— TEXT FOR ANALYSIS —

Earlier this May, in a truly historic moment, the Republic of Ireland’s eighth amendment, which made abortion illegal, was overturned after a landmark referendum. Many people came together to show support for the repeal, and arguably, none harder than the family of Dr. Savita Halappanavar — a woman who tragically died from a septic miscarriage after she was denied a life-saving abortion. Touched by her heartbreaking story, campaigner Emma Watson has written a pro abortion letter to pay tribute to Dr. Halappanavar, and honestly, it is probably the most moving message you'll read today.
Dr. Halappanavar's story started in 2012 when started suffering from back pain whilst pregnant, and realised she was miscarrying. In order to protect her own health, she asked for an abortion but was denied one by doctors. Shortly afterwards, she "contracted sepsis and died of multi-organ failure and shock," as reported by the Irish Times.
According to PORTER, this was the "catalyst for Ireland’s historic referendum." The website detailed how there had been "13 opportunities to save Dr. Halappavar’s life over the seven days...she would not have died if she had been allowed to abort the 17-week-old fetus."
Six years on, Watson’s heartfelt letter, which was published this week on PORTER, focuses on the spirit of the pro-choice revolution that was ignited after Dr. Halappanavar’s avoidable death in 2012. She wrote:
"Dear Dr. Savita Halappanavar, You didn’t want to become the face of a movement; you wanted a procedure that would have saved your life. When news of your death broke in 2012, the urgent call to action from Irish activists reverberated around the world — repeal the Eighth Amendment of the Irish Constitution."
Watson added: "That the eighth amendment enabled valuing the life of an unborn fetus over a living woman was a wake-up call to a nation. For you, and those forced to travel to the UK to access safe, legal abortion, justice was hard-won. From Argentina to Poland, restrictive abortion laws punish and endanger girls, women and pregnant people. Still, Northern Ireland’s abortion law predates the lightbulb. In your memory, and towards our liberation, we continue the fight for reproductive justice."

— ENTRIES PROVIDED —

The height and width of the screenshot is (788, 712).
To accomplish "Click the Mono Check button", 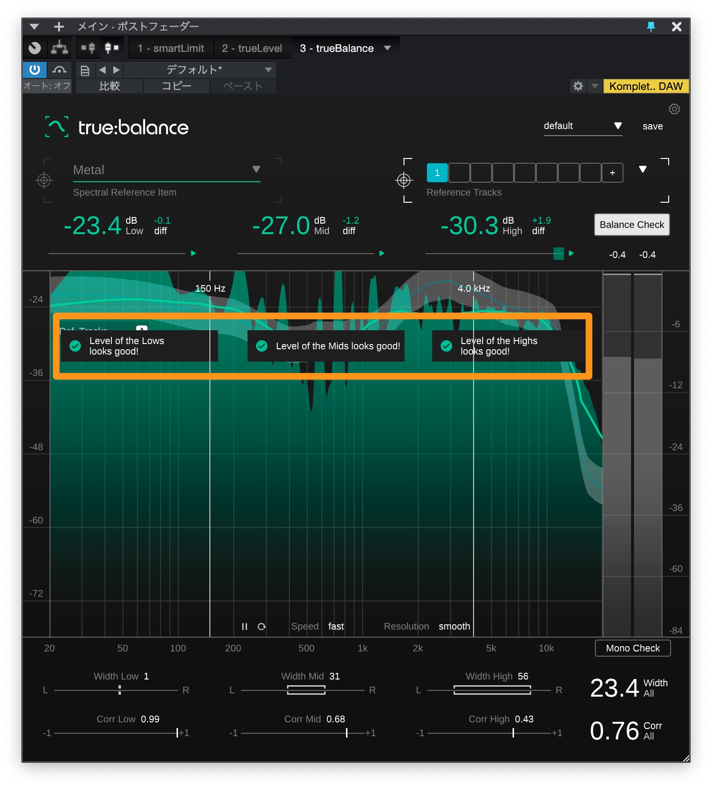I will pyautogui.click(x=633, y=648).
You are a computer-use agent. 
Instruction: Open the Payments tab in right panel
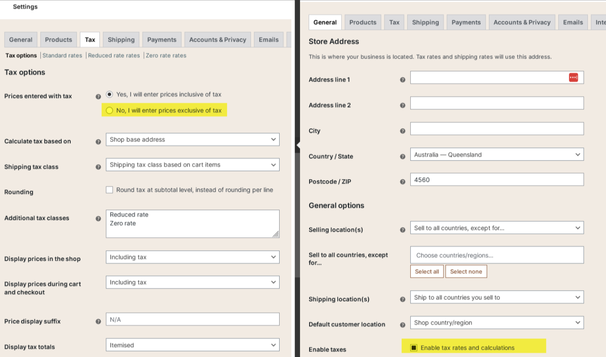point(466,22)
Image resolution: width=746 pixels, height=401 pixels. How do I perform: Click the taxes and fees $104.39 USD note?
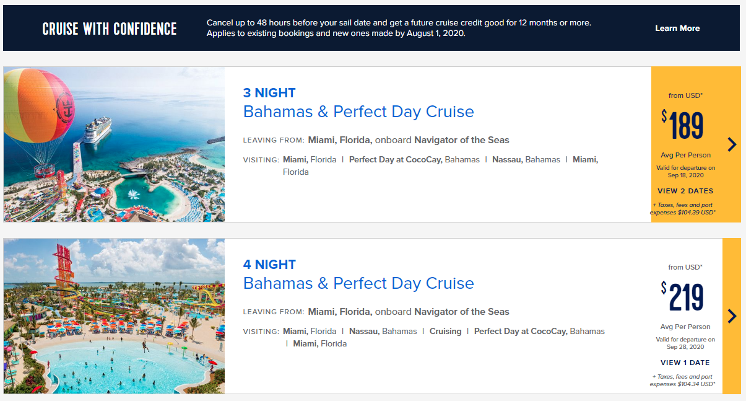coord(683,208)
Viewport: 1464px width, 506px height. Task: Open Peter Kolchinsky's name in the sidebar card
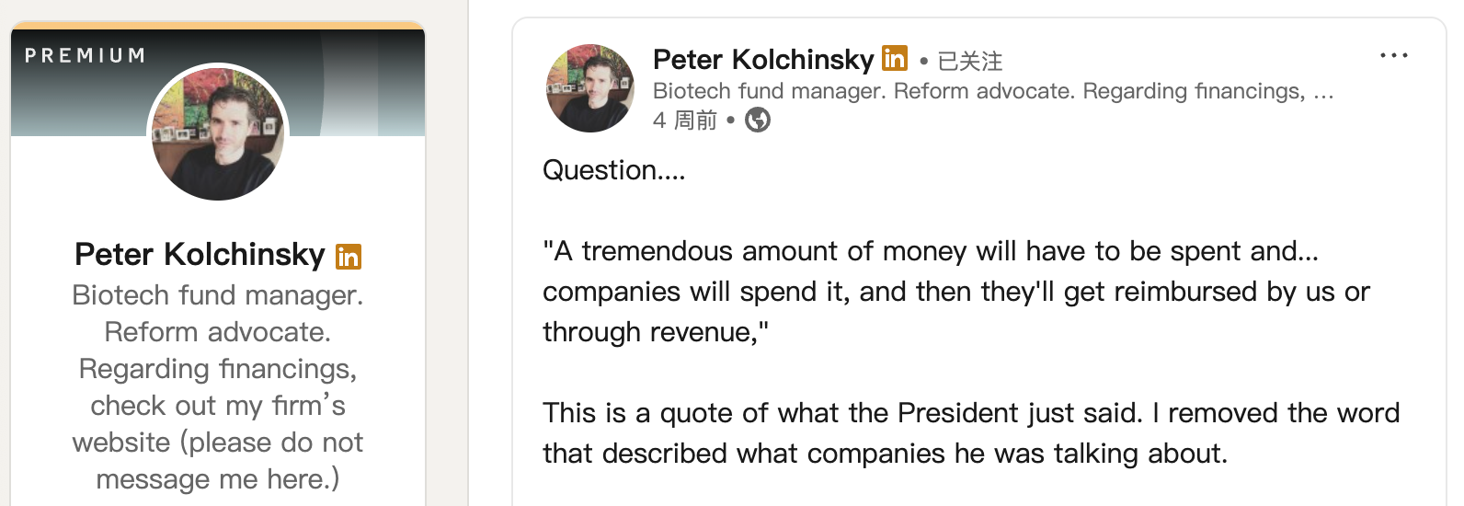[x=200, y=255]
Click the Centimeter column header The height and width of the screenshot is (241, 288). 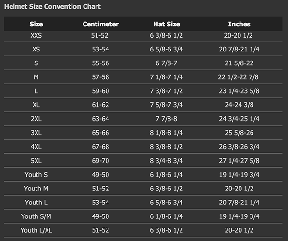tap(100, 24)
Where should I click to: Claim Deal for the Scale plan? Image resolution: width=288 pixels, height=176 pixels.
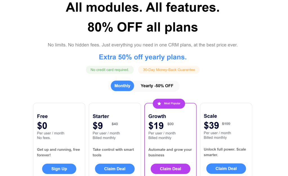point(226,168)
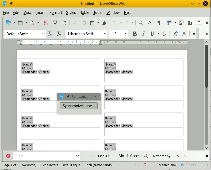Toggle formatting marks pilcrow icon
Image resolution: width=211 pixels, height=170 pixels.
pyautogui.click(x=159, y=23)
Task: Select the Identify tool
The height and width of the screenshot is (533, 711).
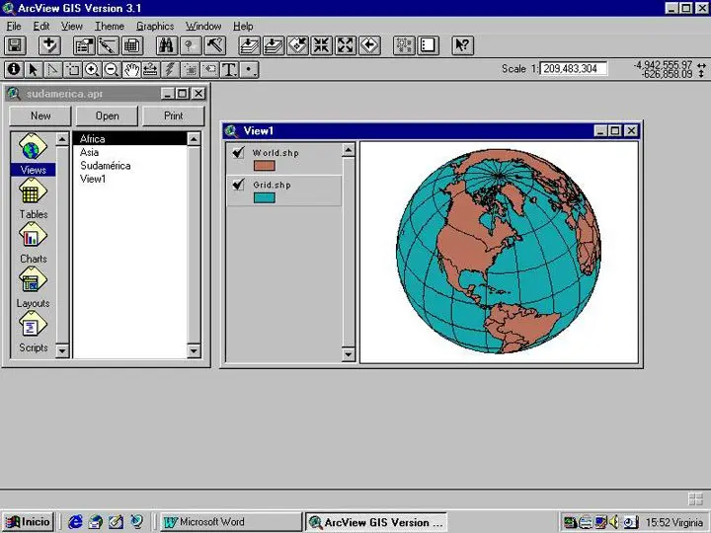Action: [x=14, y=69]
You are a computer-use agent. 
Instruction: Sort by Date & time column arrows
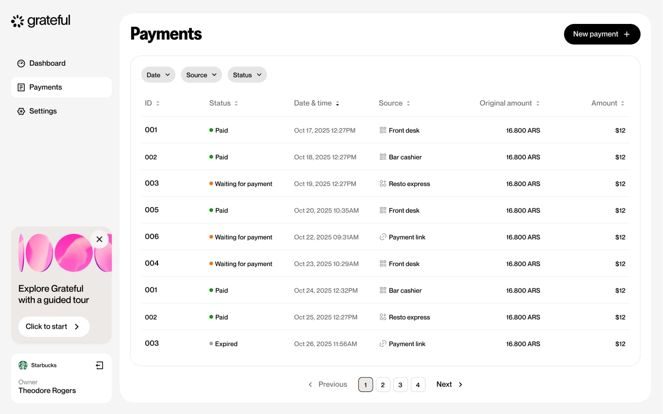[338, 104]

— TASKS TO PERFORM —
[a] In the article about Ireland's abortion referendum, on which website was Emma Watson's letter to Dr. Savita Halappanavar published?
[b] Extend the article about Emma Watson's letter to Dr. Savita Halappanavar, picking up after its final sentence.

— EXERCISE RESULTS —
[a] PORTER

[b]
Following the letter, Watson provided a link to two abortion funds charities that "provide confidential, practical and financial support to Ireland and around the world"; the Abortion Support Network and Women Help Women.
According to The Irish Post, Dr. Halappanavar's death in 2012 came after the University Hospital Galway "refused to terminate her pregnancy because the unborn baby still had a foetal heartbeat". The BBC reported that she had asked "several times for her pregnancy to be terminated" as she had "severe back pain and was miscarrying."
Following her death, Dr. Halappanavar's husband Praveen Halappanavar told the BBC that there was "no doubt" that she would still be alive today if hospital staff had granted her an abortion.
Dr. Halappanavar's death became a rallying point for pro-choice campaigners, as on the Saturday following her passing, "20,000 people marched in Dublin, with simultaneous demonstrations across the country," according to the Irish Times. Orla O’Connor, the co-director of a major pro-choice campaign organisation called Together For Yes, claimed that Dr. Halappanavar's unnecessary death "changed the whole conversation about abortion."
Watson wrote, "Your family and friends were gracious and galvanizing in their sharing of your memory. They told us you were passionate and vivacious, a natural-born leader."
"Sharing their mourning and hope with the world, your family publicly supported the Together for Yes campaign. Celebrating repeal, your father expressed his “gratitude to the people of Ireland”. In reciprocity, I heard Ireland’s ‘repealers’ say that they owe your family a great debt," she continued.
After a referendum took place in the Republic of Ireland regarding the eighth amendment, those in favour of the right to abortion won by a staggering 66.4 percent. People paid their respects to Dr. Savita at a mural dedicated to her in Dublin, with one message reading, "Sorry we were too late. But we are here now. We didn’t forget you." Following the historic result, crowds cheered Savita’s name to honour the woman whose tragedy changed the lives of women all over Ireland.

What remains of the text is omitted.